Alle vor dem 19.1.2013 ausgestellten Führerscheine wie eben auch rosa Dokumente aus Papier müssen gestaffelt von 2022 bis 2033 in einen EU-Führerschein ausgewechselt werden.

Wer mit einem grauen oder rosafarbenen Papierführerschein unterwegs ist, kann im Ausland unter Umständen Probleme bei Verkehrskontrolle bekommen. Ein mitgeführter Text kann dann helfen.

Heilbronn (dpa/tmn) - Keine Angst, Ihr alter grauer oder rosa Führerschein ist noch gültig. Dennoch kann es im Ausland bei Verkehrskontrollen zuweilen zu Problemen mit den alten Papieren kommen, berichtet die Organisation Geld und Verbraucher (GVI).

Zuweilen würde sogar ein Bußgeld verhängt. Das ist aber unberechtigt denn in der EU-Führerscheinrichtlinie 91/439/EWG haben sich die Mitgliedsstaaten dazu verpflichtet, die von ihnen ausgestellten Führerscheine gegenseitig anzuerkennen.

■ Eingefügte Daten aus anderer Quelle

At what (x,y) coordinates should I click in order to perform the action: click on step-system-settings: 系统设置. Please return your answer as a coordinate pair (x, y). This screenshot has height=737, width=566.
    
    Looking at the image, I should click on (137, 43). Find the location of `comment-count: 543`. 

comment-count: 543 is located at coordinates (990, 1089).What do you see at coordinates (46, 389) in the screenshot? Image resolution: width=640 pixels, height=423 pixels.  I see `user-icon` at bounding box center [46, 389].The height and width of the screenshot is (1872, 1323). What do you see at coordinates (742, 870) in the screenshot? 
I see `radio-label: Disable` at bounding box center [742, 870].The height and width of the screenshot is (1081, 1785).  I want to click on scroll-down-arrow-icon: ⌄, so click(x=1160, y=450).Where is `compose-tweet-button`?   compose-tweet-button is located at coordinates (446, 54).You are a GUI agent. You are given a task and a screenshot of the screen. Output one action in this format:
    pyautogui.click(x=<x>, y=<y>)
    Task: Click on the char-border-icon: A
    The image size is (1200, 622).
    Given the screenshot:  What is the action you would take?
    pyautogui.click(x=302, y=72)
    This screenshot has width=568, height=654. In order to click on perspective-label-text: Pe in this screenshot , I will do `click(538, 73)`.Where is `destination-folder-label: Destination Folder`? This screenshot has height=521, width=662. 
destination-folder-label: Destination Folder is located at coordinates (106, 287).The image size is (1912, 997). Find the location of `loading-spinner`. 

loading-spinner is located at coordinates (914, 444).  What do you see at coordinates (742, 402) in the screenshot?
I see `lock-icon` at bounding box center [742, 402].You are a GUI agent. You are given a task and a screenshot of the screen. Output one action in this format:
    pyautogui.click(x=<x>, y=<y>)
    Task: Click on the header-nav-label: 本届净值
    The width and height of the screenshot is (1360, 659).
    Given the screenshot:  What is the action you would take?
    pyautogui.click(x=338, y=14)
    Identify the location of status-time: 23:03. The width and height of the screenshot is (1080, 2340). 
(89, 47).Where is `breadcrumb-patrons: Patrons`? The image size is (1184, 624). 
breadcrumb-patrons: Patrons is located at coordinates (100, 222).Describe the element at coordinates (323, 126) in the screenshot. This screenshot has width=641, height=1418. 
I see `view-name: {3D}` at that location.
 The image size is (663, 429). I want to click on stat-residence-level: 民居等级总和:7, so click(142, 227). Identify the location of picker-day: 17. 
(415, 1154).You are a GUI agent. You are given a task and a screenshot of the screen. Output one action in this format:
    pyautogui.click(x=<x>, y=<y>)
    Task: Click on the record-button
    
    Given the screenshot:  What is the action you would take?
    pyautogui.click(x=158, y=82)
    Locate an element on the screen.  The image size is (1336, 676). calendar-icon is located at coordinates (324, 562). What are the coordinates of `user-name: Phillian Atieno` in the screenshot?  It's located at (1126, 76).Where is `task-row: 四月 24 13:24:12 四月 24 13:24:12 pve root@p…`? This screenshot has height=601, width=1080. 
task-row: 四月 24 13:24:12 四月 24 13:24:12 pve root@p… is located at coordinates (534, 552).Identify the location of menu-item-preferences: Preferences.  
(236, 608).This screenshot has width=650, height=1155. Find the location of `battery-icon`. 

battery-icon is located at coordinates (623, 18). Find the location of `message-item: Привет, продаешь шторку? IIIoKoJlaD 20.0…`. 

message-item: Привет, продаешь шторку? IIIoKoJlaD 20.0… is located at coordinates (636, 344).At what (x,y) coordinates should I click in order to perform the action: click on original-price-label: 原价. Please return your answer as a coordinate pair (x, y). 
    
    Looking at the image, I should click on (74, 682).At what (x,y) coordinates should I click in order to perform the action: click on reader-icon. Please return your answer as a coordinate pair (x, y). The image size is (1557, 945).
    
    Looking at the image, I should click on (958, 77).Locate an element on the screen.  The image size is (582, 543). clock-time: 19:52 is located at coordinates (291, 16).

Wer also noch mit altem Führerschein fährt, sollte sich vorsorglich einen Textauszug der EU-Richtlinie in der jeweiligen Landessprache für die Auslandsreise mitnehmen. Den können Betroffene bei Problemen vorzeigen. Die EU-Führerscheinrichtlinie in verschiedenen Sprachen ist online gratis verfügbar auf einem Portal des Amtes für Veröffentlichungen der Europäischen Union.

Alle vor dem 19.1.2013 ausgestellte Führerscheine und damit eben auch graue und rosa Dokumente aus Papier, sind noch spätestens bis zum Januar 2033 gültig. Sie müssen aber vorher gestaffelt abhängig vom Geburtsjahr des Inhabers zwischen 2022 und 2033 in den neuen EU-Führerschein umgetauscht werden, so der ADAC auf seiner Seite.